▶ [To be done]:
How does the Oakland District 4 article read from "Influential San Francisco" to "competitor Libby Schaaf." once you switch "mailers" to "flyers"?

[Supplied text start]

Influential San Francisco developer Joe O’Donoghue has pumped $45,000 into the Oakland City Council District 4 race in an attempt to elect political newcomer, Jill Broadhurst, public records show. O’Donoghue funneled the big donation through the local landlord group, Alameda Rental Housing Association of Northern Alameda County, which then sent out several mailers, touting Broadhurst’s candidacy. The last-minute expenditures exceeded Oakland’s campaign limit, thereby lifting the spending caps in the race. But several Oakland sources say there’s an alternative motive for the recent influx of cash — bad blood between O’Donoghue’s friend and business associate Carlos Plazola and Broadhurst’s competitor Libby Schaaf.

[Supplied text end]
[Supplied material start]

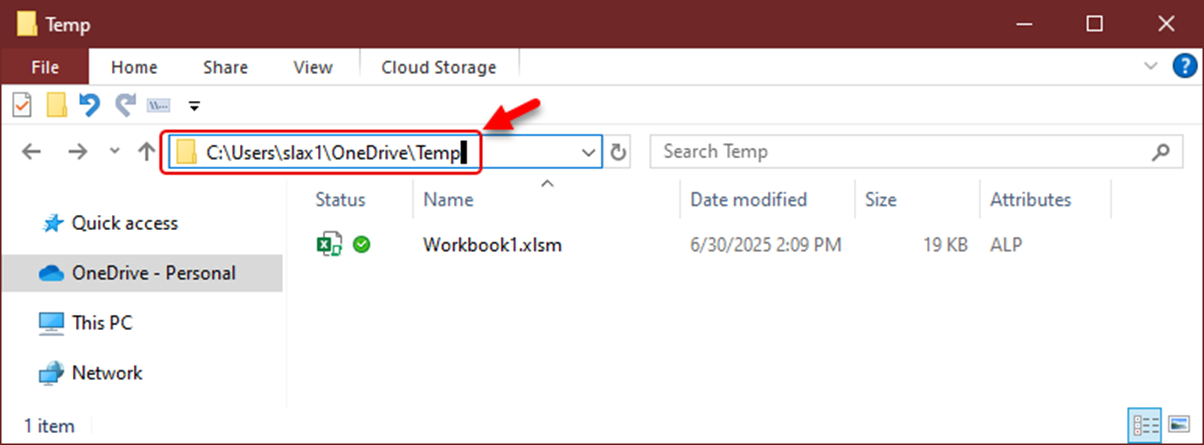Click the Redo arrow in quick access toolbar
Screen dimensions: 1204x445
(x=125, y=104)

[Supplied material end]

▶ [Result below]:
Influential San Francisco developer Joe O’Donoghue has pumped $45,000 into the Oakland City Council District 4 race in an attempt to elect political newcomer, Jill Broadhurst, public records show. O’Donoghue funneled the big donation through the local landlord group, Alameda Rental Housing Association of Northern Alameda County, which then sent out several flyers, touting Broadhurst’s candidacy. The last-minute expenditures exceeded Oakland’s campaign limit, thereby lifting the spending caps in the race. But several Oakland sources say there’s an alternative motive for the recent influx of cash — bad blood between O’Donoghue’s friend and business associate Carlos Plazola and Broadhurst’s competitor Libby Schaaf.